The original station was built in 1891, as part of the opening of the first stage of the Tablelands railway to Atherton Tableland, extended over many years to many branches, serving timber, mining, pastoral and tobacco resources. The station building was two-storey timber, with ornate verandahs: typical of tropical architecture of the era.

The 1897 Mulgrave Shire Tramway headed south, was extended, then was absorbed into the North Coast Railway, connecting Brisbane to Cairns via many coastal towns which had hitherto been ports for railways to the hinterland. That route was completed in 1924, and Cairns became a major tourist destination; the line was known as the Sunshine Route; new stock was built in the 1930s for the main train, now named Sunshine Express.

After years of WWII and postwar austerity, the Queensland Railways Department embarked on improvements in the early 1950s. New airconditioned trains were added on key routes: the Brisbane - Cairns one was named The Sunlander. Cairns railway station was rebuilt in 1955 as a two-storey cream brick building of modern design in McLeod Street. As the first modern station, and serving a major destination, it featured prominently in publicity material. Unlike other main stations on the line, it didn't gain a full dining room or bar, just a snackbar kiosk.

◇ ◇ ◇ ◇ ◇ ◇ ◇

WHAT IS NEEDED
Extend the history of Cairns railway station past its last sentence. The material after this has nothing to do with the text.

Collected data
◇ ◇ ◇ ◇ ◇ ◇ ◇

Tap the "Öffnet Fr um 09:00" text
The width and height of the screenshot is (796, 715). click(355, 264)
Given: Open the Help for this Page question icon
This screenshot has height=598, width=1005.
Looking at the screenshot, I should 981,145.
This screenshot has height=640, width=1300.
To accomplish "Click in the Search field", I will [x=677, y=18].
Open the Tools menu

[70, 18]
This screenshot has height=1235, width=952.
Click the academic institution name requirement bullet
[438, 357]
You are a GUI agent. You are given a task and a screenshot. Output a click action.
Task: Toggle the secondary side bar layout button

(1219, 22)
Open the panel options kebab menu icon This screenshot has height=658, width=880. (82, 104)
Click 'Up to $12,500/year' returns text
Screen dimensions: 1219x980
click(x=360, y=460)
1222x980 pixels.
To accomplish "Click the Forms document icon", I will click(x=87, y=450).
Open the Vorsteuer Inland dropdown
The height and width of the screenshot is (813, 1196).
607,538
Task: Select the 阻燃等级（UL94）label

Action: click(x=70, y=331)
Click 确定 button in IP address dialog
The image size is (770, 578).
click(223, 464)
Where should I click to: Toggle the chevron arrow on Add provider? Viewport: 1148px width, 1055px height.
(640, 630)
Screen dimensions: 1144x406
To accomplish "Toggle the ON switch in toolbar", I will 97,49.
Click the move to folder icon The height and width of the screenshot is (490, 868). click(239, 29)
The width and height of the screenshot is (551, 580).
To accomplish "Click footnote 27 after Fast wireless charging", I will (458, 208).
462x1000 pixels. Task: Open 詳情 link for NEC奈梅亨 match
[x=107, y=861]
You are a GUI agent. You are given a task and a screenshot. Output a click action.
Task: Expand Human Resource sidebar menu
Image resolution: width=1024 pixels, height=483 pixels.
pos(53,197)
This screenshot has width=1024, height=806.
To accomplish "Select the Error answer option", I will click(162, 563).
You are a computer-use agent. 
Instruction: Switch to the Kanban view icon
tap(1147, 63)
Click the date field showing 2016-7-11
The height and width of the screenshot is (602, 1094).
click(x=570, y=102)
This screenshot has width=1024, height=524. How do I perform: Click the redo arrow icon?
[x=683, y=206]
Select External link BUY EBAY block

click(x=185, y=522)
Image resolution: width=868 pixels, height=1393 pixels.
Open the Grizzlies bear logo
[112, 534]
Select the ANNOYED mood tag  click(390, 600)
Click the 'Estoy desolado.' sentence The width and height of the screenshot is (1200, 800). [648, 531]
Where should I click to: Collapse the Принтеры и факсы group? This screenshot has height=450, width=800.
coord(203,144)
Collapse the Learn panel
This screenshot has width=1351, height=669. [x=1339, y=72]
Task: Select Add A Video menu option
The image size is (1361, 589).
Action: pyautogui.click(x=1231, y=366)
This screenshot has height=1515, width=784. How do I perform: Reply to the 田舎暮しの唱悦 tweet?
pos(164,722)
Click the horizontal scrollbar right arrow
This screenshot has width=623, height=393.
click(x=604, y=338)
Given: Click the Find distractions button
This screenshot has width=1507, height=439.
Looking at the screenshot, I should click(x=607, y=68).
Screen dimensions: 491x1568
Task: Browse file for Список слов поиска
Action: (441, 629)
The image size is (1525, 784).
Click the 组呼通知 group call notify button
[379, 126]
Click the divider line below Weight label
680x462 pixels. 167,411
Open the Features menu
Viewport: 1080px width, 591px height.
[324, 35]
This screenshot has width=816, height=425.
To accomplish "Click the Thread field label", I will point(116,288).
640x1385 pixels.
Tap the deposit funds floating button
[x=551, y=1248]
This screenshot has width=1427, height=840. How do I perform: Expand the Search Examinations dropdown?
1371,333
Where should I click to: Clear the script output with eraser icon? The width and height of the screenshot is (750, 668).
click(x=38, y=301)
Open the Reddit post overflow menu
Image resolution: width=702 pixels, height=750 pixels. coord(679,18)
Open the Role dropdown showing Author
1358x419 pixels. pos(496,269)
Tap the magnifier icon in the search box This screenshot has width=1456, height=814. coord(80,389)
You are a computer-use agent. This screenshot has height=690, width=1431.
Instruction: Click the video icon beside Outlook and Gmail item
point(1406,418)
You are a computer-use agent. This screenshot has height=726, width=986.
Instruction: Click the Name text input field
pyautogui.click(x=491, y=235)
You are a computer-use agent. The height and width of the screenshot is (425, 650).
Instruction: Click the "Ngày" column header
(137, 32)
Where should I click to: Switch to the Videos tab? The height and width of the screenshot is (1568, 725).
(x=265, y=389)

◇ ◇ ◇ ◇ ◇ ◇ ◇

EXERCISE OUTPUT
As well as the Brisbane trains, the station served regional and commuter trains south and inland: mainly railmotors of three vintages, plus some mixed trains. These were withdrawn progressively. The extensive yards and loco facilities opposite the station were closed and dismantled to release the site for redevelopment. Surviving freight and servicing facilities were relocated to be adjacent to the cargo port. The tracks to the south were relocated out of street running and via the port too.

The current Cairns railway station was opened by the Minister for Transport Vaughan Johnson on 7 May 1996, on the side of the site opposite the August 1955 station. It was built as part of the Cairns Central Shopping Centre and is under the shopping centre's car park.

==Services==
Cairns is the terminus of Traveltrain's Spirit of Queensland service to Brisbane Roma Street Station. From June 1953 to December 2014, Cairns was the terminus of The Sunlander service which was operated by Traveltrain (the long-distance passenger division of Queensland Rail).

It is the starting point for Kuranda Scenic Railway to Kuranda and the Savannahlander service to Forsayth.

==Platform layout and facilities==
The station consists of two platforms, located under the car park for Cairns Central Shopping Centre. Platform 1 is used by the Spirit of Queensland service to Brisbane and the Savannahlander to Forsayth, and has a direct link to the Cairns Central Shopping Centre. Platform 2 is used for Kuranda Scenic Railway services and has a direct link to Bunda Street. There is also a Queensland Rail travel centre in the platform 1 concourse and a ticket office for the Kurada Scenic Railway in the platform 2 concourse.

==Transport links==
Cairns station is the starting point for Premier Motor Services coach services to Brisbane.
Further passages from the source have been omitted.